National advisory panels for paediatric cancer in the UK as an example of rare cancer multidisciplinary team meetings

We recognise the proposed advantages of multidisciplinary team (MDT) working that Rosell et al. ¹ describe in their evaluation paper. In the UK, multidisciplinary team (MDT) working is mandated in the National Health Service (NHS) Cancer Plan. Benefits of this model include improved evidence-based treatment decisions, coordination of care and education for MDT members, along with improved patient outcomes and clinical trial recruitment.^2–5

Childhood cancer is rare. There are approximately 1900 new cases per year in the UK, with childhood cancer cases comprising less than 1% of all new cancer cases. ⁶ All children with suspected cancer in the UK are referred to one of 19 principle treatment centres (PTC) which together comprise a network of tertiary specialist cancer services for diagnosis, treatment and coordination of care for each patient. It is standard of care for every child with a new diagnosis to be discussed at a PTC MDT meeting at which recommendations are formulated for management. In addition to PTC MDT meetings, there has been a recent rise in a number of virtual national advisory panels (NAP) for children’s cancer in the UK. These panels have developed alongside increasing centralisation of cancer services and enhanced complexities of patient management. Advice may be sought from these panels for individual patients with specific disease types including sarcoma (panel established in 2011), histiocytosis (2013), ependymoma (2015) leukaemia (2016), neuroblastoma (2017) and renal cancers (2017) As of January 2019, collectively there had been 920 referrals to the NAPs in the UK.

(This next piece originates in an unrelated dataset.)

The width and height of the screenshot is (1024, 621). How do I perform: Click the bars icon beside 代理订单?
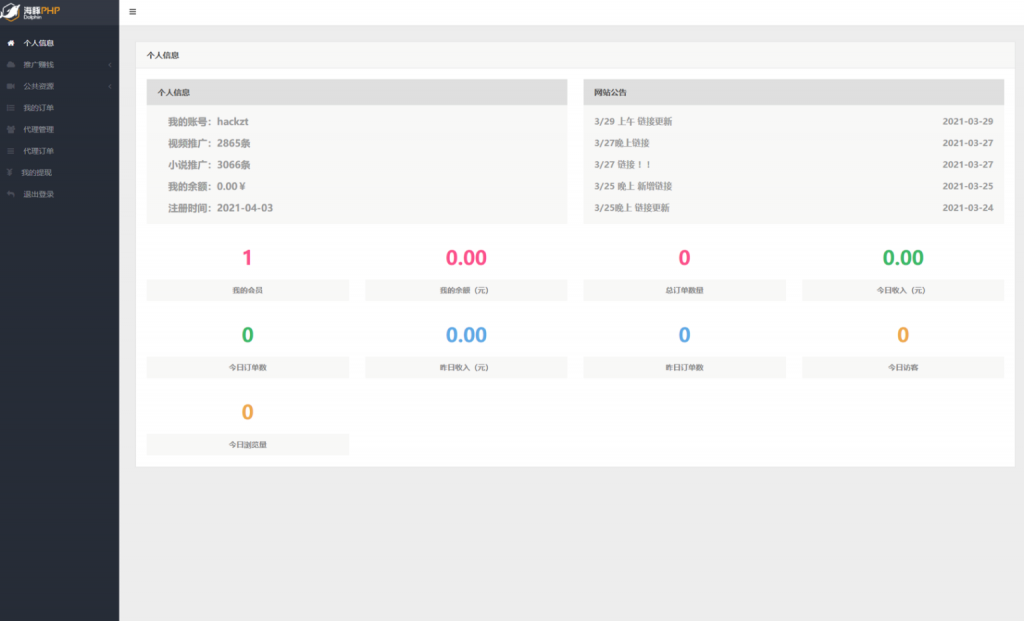tap(11, 151)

Rosell et al. acknowledge rare cancers and complex cases may benefit from referrals to such forums to gather further clinical expertise, particularly when the evidence base is lacking or treatment pathway is not clearly defined. In contrast to the Swedish model described in Rosell’s evaluation, NAP referral is not mandated at either diagnosis or relapse. Furthermore, NAPs are distinct from PTC MDT meetings, involving national experts for particular cancer types offering an advisory role only ensuring overall responsibility for the patient remains that of the referring team. While the primary role of the NAPs is not to ensure equitable access to treatment, there is a degree of overlap with the UK Experimental Cancer Medicine Network regional meetings (ECMC). These meetings are designed to discuss cases at time of relapse to ensure equitable access to clinical trials, irrespective of geography. In contrast to the NAPs, it is an expectation that all children with relapsed disease in the UK are referred for discussion at an ECMC meeting.

The foundation of each NAP is the personal investment of the chairs and panel members. Mirroring the implementation of the national MDTs in Sweden, their development occurred independently in an ad hoc basis and has not involved formal commissioning or processes. There is currently no allocated time in job plans to prepare cases or to attend the meetings. In terms of panel membership, the NAPs all have allocated chairs and multi-disciplinary input from radiology, surgery, oncology, radiotherapy and pathology. However, similar to that described in the Swedish model, there is currently minimal representation from allied health care professionals in UK NAPs. All of the NAP chairs are paediatric oncologists/haematologists who take on the coordination role in addition to chairing. These chair positions are relatively fixed rather than a rotational system as described by Rosell et al. It is key to define and ensure expertise of the panel and multi-disciplinary membership should be a focus for the future model of national MDTs in terms of ensuring relevant participation.

There are no formal guidelines or standards against which to benchmark the UK NAPs and no established system for review of practice. Furthermore, whilst the panels clearly fulfil an important role, their remit and impact on patients has not previously been studied. The patient perspective and psychosocial aspects of each case are not routinely requested or recorded when making recommendations; moreover the current NAP model does not currently have a system in place for follow-up or record of recommendation implementation. These important aspects of MDT working will be the subject of a funded evaluation of NAPs in the UK (https://www.cclg.org.uk/our-research-projects/c140091b-39b1-4365-8387-74e5dabe01ee).

Rosell et al. guidelines for establishing and running a national virtual MDT meeting highlight the importance of considering the principles of referral. Our project has recently modified the referral proformas for selected panels to request information regarding patient views and psychosocial aspects that can potentially influence NAP recommendations. The prospective data we collect will now also include whether patients have been informed of the referral and outcome. It is known that having a professional who knows the individual patient and can represent the patient view to inform recommendations is preferable at MDT meetings but is not always possible, particularly in the virtual setting.^4,7 Patient focus groups are being utilised to further develop tools to improve patient involvement in these national forums. Principles for follow-up and adherence rate of recommendations need to be established and our evaluation plans to record whether recommendations are implemented or not, and in the case of non-adherence, the reasons contributing to this, including patient factors.

Rosell et al. recommends that assessing the performance of national MDTs is a priority and a system needs to be developed to review and improve their function. The childhood cancer NAPs in the UK have similar aims and objectives to the rare tumour MDTs described and our planned evaluation aims to address the potential issues and design a best practice model against which NAPs and MDTs can be benchmarked and evaluated.